There is something truly bizarre going on in our forestry sector – and it was highlighted very strongly during the week, when those involved in forestry protested outside the Dáil.
n case you reckon controversy over forestry licences isn’t really going to impact on you, I would recommend you check out the price of timber these days.
Timber for the construction industry has shot up so much it has been estimated to add €15,000 to the cost of constructing a new home in Ireland.
The really bizarre bit is that we are importing ship loads of timber from Scotland and elsewhere at huge prices – because those involved in the industry here cannot get licences to plant, trim or harvest the timber they have already grown.
We are importing expensive timber during a housing crisis, apparently because of delays at the Department of Agriculture in processing licence applications.

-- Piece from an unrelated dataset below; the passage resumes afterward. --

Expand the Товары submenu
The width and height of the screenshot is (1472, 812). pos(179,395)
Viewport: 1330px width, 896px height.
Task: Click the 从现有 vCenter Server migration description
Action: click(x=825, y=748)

Well, that’s the one-way narrative portrayed last week by the industry. The reality is a little more nuanced.
This isn’t just an inefficient civil service story, but a tale about the implementation of an appeals mechanism introduced in law back in 2017.
Since then, anybody has the right to file an appeal to the Forestry Appeals Committee. The number of appeals has rocketed since the legislation was introduced. The total number of appeals received in 2017 and 2018 combined was 231.
In 2019 it hit 489 in respect of 311 licences. Last year it was closer to 700 appeals.
In many cases these appeals are about the wider environmental impacts that forestry could have. An EU Habitats Directive has also brought in further checks to the licensing process, which has added at least another 30 days.
However, the backlog for licences is running at close to two years in some cases.
The Government has moved to try and improve the situation by introducing new rules to streamline the process, which reduce the grounds on which appeals can be taken.
According to a report conducted by industry specialist Jim MacKinnon in late 2019, the appeals were almost exclusively from third parties and a decision on a licence can affect multiple appeals.
“Leitrim accounts for 15pc of appeals, while one individual appealed nearly 20pc of decisions,” the report said.
But rather than see a multitude of appeals as just negative and time-wasting, the figures suggest many of them have reasonable grounds, based on the rules that apply.
For example, the committee set aside licence decisions in 39 of the 74 appeals cases decided between the end of October 2020 and December 18, 2020, according to figures compiled by TheJournal.ie.
There are clearly underlying problems in the sector which are more nuanced and complicated than there simply being not enough pen pushers in the Department processing forestry licences.
Some of those issues were discussed in the MacKinnon report.
When comparing the industry in Ireland to Scotland, he found that pre-application consultation was very much the exception here, because of perceived tensions between the inspectorate’s enabling and regulatory roles.
A higher political priority has been given to the forestry programme in Scotland. He referred to “a widely perceived cultural antipathy, arguably resistance, to forestry from many farmers and increasingly some rural communities, which is not replicated to the same extent in Scotland.”
In Scotland, the conversion rate of licence approval to planting is over 90pc. In Ireland it was just 64pc in 2019.
The MacKinnon report also talked about a lack of support across various state bodies in Ireland, compared to a more unified approach in Scotland.
The Irish Farmers’ Association wants a one-off amnesty on licensing, which would mean those still awaiting a licence to trim or harvest or build a road for timber access could just go ahead.
Given the additional costs for everybody who ends up using timber – whether for DIY, house-building or anything – it is a tempting suggestion. But given the high percentage of licence appeals that are actually upheld, there is also a case for ensuring the industry gets more of what it is doing right.
Perhaps some parts of the country, most notably Leitrim, have simply reached saturation point with these kinds of trees which cover nearly 20pc of the county’s landmass.
Importing costly timber when perfectly good timber is standing in the ground at home is economic madness. But this is an industry and a regulatory process that still has some improving of its own to do.